→ **Exercise prompt**: Update the items below by changing every occurrence of "profile avatar" to "account avatar", leaving everything else unchanged.

══════════════════════════════

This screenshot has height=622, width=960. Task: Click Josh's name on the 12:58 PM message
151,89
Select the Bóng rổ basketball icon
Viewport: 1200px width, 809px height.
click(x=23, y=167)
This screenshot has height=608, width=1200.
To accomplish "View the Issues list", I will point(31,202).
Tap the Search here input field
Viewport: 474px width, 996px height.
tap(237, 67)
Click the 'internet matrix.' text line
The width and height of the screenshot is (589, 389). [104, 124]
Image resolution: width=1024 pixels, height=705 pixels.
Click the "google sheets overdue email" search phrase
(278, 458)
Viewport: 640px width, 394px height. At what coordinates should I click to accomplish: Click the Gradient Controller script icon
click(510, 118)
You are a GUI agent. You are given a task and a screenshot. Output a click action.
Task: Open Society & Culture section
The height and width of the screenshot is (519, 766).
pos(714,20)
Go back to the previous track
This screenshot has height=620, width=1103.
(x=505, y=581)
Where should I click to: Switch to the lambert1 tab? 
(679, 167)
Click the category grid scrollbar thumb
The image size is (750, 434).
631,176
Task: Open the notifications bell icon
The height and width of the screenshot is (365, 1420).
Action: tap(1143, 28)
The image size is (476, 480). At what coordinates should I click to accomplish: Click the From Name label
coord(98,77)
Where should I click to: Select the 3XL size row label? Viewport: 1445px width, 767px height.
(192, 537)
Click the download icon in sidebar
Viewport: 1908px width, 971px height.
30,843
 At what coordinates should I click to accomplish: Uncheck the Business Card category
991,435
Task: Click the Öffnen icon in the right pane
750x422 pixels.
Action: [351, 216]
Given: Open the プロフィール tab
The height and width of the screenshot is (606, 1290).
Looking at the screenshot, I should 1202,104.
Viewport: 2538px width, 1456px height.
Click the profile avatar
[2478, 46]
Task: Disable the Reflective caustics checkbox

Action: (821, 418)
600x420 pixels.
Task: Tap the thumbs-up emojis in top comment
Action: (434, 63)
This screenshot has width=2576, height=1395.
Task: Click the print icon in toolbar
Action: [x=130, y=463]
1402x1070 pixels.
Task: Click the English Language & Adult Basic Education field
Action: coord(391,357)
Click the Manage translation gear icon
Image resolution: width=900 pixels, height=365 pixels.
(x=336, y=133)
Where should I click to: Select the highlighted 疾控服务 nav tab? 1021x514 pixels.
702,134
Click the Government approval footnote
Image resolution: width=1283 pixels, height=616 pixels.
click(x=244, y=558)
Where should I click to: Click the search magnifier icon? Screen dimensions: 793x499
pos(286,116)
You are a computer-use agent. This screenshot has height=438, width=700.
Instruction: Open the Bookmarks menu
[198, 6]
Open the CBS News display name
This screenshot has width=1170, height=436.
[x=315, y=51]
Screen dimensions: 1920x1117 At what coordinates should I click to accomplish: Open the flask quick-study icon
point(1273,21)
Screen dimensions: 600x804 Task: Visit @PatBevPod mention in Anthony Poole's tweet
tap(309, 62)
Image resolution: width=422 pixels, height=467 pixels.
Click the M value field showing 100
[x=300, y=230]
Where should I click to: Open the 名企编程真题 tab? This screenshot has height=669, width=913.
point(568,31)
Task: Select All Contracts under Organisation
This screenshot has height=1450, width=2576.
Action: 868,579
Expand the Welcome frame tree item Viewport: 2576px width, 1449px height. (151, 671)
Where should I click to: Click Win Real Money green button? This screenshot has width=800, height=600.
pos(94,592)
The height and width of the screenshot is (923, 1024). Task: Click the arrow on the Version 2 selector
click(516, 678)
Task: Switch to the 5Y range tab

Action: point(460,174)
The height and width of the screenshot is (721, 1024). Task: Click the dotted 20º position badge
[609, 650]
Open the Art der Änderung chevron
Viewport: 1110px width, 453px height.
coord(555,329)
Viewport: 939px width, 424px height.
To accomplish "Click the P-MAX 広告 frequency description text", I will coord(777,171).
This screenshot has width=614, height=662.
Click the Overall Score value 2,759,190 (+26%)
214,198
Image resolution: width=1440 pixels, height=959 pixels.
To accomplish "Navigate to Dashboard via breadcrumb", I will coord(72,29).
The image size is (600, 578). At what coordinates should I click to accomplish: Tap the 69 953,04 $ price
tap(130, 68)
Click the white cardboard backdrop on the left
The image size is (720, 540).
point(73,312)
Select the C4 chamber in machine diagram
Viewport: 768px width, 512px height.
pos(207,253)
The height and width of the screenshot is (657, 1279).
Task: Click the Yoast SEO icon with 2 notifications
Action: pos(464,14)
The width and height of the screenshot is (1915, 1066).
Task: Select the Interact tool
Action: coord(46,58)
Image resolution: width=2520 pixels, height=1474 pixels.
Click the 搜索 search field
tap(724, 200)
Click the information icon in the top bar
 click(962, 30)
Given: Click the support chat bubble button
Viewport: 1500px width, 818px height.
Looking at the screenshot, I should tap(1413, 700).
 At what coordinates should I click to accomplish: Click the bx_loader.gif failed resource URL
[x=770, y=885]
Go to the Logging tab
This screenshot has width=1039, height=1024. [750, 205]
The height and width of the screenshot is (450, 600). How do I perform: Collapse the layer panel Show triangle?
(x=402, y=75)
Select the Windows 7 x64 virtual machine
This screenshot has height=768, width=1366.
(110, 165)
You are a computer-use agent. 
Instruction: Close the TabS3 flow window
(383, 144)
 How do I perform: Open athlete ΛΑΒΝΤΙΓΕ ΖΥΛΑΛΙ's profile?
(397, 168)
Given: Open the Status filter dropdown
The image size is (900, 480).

══════════════════════════════

→ **Full answer**:
This screenshot has height=622, width=960. Task: Click Josh's name on the 12:58 PM message
151,89
Select the Bóng rổ basketball icon
Viewport: 1200px width, 809px height.
click(x=23, y=167)
This screenshot has height=608, width=1200.
To accomplish "View the Issues list", I will point(31,202).
Tap the Search here input field
Viewport: 474px width, 996px height.
tap(237, 67)
Click the 'internet matrix.' text line
The width and height of the screenshot is (589, 389). [104, 124]
Image resolution: width=1024 pixels, height=705 pixels.
Click the "google sheets overdue email" search phrase
(278, 458)
Viewport: 640px width, 394px height. At what coordinates should I click to accomplish: Click the Gradient Controller script icon
click(510, 118)
You are a GUI agent. You are given a task and a screenshot. Output a click action.
Task: Open Society & Culture section
The height and width of the screenshot is (519, 766).
pos(714,20)
Go back to the previous track
This screenshot has height=620, width=1103.
(x=505, y=581)
Where should I click to: Switch to the lambert1 tab? 
(679, 167)
Click the category grid scrollbar thumb
The image size is (750, 434).
631,176
Task: Open the notifications bell icon
The height and width of the screenshot is (365, 1420).
Action: tap(1143, 28)
The image size is (476, 480). At what coordinates should I click to accomplish: Click the From Name label
coord(98,77)
Where should I click to: Select the 3XL size row label? Viewport: 1445px width, 767px height.
(192, 537)
Click the download icon in sidebar
Viewport: 1908px width, 971px height.
30,843
 At what coordinates should I click to accomplish: Uncheck the Business Card category
991,435
Task: Click the Öffnen icon in the right pane
750x422 pixels.
Action: [351, 216]
Given: Open the プロフィール tab
The height and width of the screenshot is (606, 1290).
Looking at the screenshot, I should 1202,104.
Viewport: 2538px width, 1456px height.
Click the account avatar
[2478, 46]
Task: Disable the Reflective caustics checkbox

Action: (821, 418)
600x420 pixels.
Task: Tap the thumbs-up emojis in top comment
Action: (434, 63)
This screenshot has width=2576, height=1395.
Task: Click the print icon in toolbar
Action: [x=130, y=463]
1402x1070 pixels.
Task: Click the English Language & Adult Basic Education field
Action: coord(391,357)
Click the Manage translation gear icon
Image resolution: width=900 pixels, height=365 pixels.
(x=336, y=133)
Where should I click to: Select the highlighted 疾控服务 nav tab? 1021x514 pixels.
702,134
Click the Government approval footnote
Image resolution: width=1283 pixels, height=616 pixels.
click(x=244, y=558)
Where should I click to: Click the search magnifier icon? Screen dimensions: 793x499
pos(286,116)
You are a computer-use agent. This screenshot has height=438, width=700.
Instruction: Open the Bookmarks menu
[198, 6]
Open the CBS News display name
This screenshot has width=1170, height=436.
[x=315, y=51]
Screen dimensions: 1920x1117 At what coordinates should I click to accomplish: Open the flask quick-study icon
point(1273,21)
Screen dimensions: 600x804 Task: Visit @PatBevPod mention in Anthony Poole's tweet
tap(309, 62)
Image resolution: width=422 pixels, height=467 pixels.
Click the M value field showing 100
[x=300, y=230]
Where should I click to: Open the 名企编程真题 tab? This screenshot has height=669, width=913.
point(568,31)
Task: Select All Contracts under Organisation
This screenshot has height=1450, width=2576.
Action: 868,579
Expand the Welcome frame tree item Viewport: 2576px width, 1449px height. (151, 671)
Where should I click to: Click Win Real Money green button? This screenshot has width=800, height=600.
pos(94,592)
The height and width of the screenshot is (923, 1024). Task: Click the arrow on the Version 2 selector
click(516, 678)
Task: Switch to the 5Y range tab

Action: point(460,174)
The height and width of the screenshot is (721, 1024). Task: Click the dotted 20º position badge
[609, 650]
Open the Art der Änderung chevron
Viewport: 1110px width, 453px height.
coord(555,329)
Viewport: 939px width, 424px height.
To accomplish "Click the P-MAX 広告 frequency description text", I will coord(777,171).
This screenshot has width=614, height=662.
Click the Overall Score value 2,759,190 (+26%)
214,198
Image resolution: width=1440 pixels, height=959 pixels.
To accomplish "Navigate to Dashboard via breadcrumb", I will coord(72,29).
The image size is (600, 578). At what coordinates should I click to accomplish: Tap the 69 953,04 $ price
tap(130, 68)
Click the white cardboard backdrop on the left
The image size is (720, 540).
point(73,312)
Select the C4 chamber in machine diagram
Viewport: 768px width, 512px height.
pos(207,253)
The height and width of the screenshot is (657, 1279).
Task: Click the Yoast SEO icon with 2 notifications
Action: pos(464,14)
The width and height of the screenshot is (1915, 1066).
Task: Select the Interact tool
Action: coord(46,58)
Image resolution: width=2520 pixels, height=1474 pixels.
Click the 搜索 search field
tap(724, 200)
Click the information icon in the top bar
 click(962, 30)
Given: Click the support chat bubble button
Viewport: 1500px width, 818px height.
Looking at the screenshot, I should tap(1413, 700).
 At what coordinates should I click to accomplish: Click the bx_loader.gif failed resource URL
[x=770, y=885]
Go to the Logging tab
This screenshot has width=1039, height=1024. [750, 205]
The height and width of the screenshot is (450, 600). How do I perform: Collapse the layer panel Show triangle?
(x=402, y=75)
Select the Windows 7 x64 virtual machine
This screenshot has height=768, width=1366.
(110, 165)
You are a computer-use agent. 
Instruction: Close the TabS3 flow window
(383, 144)
 How do I perform: Open athlete ΛΑΒΝΤΙΓΕ ΖΥΛΑΛΙ's profile?
(397, 168)
Given: Open the Status filter dropdown
The image size is (900, 480).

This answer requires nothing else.